Sa piste s’est avérée facile à remonter : personne n’a tenté de nier qu’elle s’était installée dans Haus. À l’inverse, il m’a fallu plusieurs semaines pour établir qui – ou quelle entité juridique – possède les lieux. C’est un montage immobilier complexe et obscur, mais il mène au final directement à Konradt Realities.
Devant mon insistance, une porte-parole a apporté la réponse suivante : « Haus est un complexe de recherche spécialisé. Le travail que nous y effectuons est de nature évidemment confidentielle, mais je peux vous dire qu’il est mené par des personnalités brillantes et requiert un isolement quasi total. Nous faisons appel aux plus grands experts et offrons des conditions incomparables afin de les retenir auprès de nous. Nous vous remercions de bien vouloir respecter notre droit à la confidentialité. »
J’ai emmené Dennis à Haus pour voir si nous y trouverions des réponses. On nous a dit de décamper, mais il n’a pas cédé et, au bout d’une heure, sa persévérance a été récompensée par une brève apparition de Farah.
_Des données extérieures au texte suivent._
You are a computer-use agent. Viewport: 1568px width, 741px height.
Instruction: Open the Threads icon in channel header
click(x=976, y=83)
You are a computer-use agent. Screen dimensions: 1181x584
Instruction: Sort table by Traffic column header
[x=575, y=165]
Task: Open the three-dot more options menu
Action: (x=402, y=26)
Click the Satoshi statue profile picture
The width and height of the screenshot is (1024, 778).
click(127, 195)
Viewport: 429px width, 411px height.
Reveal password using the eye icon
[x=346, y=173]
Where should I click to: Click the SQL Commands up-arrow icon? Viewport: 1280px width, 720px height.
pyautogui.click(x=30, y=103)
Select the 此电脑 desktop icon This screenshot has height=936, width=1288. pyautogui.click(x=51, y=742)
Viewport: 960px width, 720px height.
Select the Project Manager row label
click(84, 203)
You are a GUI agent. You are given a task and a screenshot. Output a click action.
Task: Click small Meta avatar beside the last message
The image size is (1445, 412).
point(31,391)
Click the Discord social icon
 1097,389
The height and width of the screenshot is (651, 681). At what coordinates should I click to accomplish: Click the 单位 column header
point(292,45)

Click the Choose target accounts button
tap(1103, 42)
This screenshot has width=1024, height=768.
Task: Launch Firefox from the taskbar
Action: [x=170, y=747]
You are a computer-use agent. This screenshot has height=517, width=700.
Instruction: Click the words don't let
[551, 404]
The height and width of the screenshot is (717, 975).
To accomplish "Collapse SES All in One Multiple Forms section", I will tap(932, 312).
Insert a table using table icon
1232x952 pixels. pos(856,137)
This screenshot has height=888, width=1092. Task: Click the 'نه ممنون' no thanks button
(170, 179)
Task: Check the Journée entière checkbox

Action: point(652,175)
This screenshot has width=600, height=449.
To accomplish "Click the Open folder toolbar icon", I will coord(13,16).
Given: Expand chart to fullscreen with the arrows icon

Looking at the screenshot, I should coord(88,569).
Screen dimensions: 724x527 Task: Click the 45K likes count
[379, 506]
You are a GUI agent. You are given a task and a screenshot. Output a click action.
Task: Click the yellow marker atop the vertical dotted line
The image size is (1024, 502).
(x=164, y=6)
« La voilà ! Farah ! Farah ! » s’est-il mis à appeler de derrière la clôture quand elle est apparue à la porte principale. Elle était seule. Elle lui a fait un signe et a porté un téléphone à son oreille. Celui de Dennis a alors sonné, il a décroché et a activé le haut-parleur afin que je puisse écouter.
« Dennis, trésor, il faut vraiment que tu passes à autre chose. Tu te ridiculises, là. On m’a ouvert les yeux : le travail que je fais ici est important, plus important que tu ne peux l’imaginer. Désolée si ça te fait souffrir, ce n'était pas mon intention. »
Là-dessus, elle a raccroché et est retournée à l’intérieur. Dennis, lui, restait sceptique.
Avec de grands sanglots, il criait : « Ce n’est pas elle, ça ne peut pas être elle ! Ils lui ont fait quelque chose ! Ils lui ont fait quelque chose ! »
À mesure que l’enquête avance, c’est le même désespoir qui se retrouve encore et encore chez des familles et des proches aux histoires comparables. Les histoires de bons amis, d’enfants, de maris et femmes emportés par une énigme du nom de Haus.
D’après les déclarations de la police, il n’existe aucune preuve que des crimes aient été commis. Mais est-ce vrai, ou simplement le signe que de grandes forces opèrent dans l’ombre ? Et si c’était le cas, jusqu’à quel échelon s’étendrait cette conspiration ?
Tant que ces questions restent sans réponse, personne n’est en sécurité.
Pour ma part, je n’ai qu’un conseil à donner : si vous recevez une invitation à Haus, aussi forte que puisse être votre curiosité et quoi qu’on vous fasse miroiter, n’y allez pas.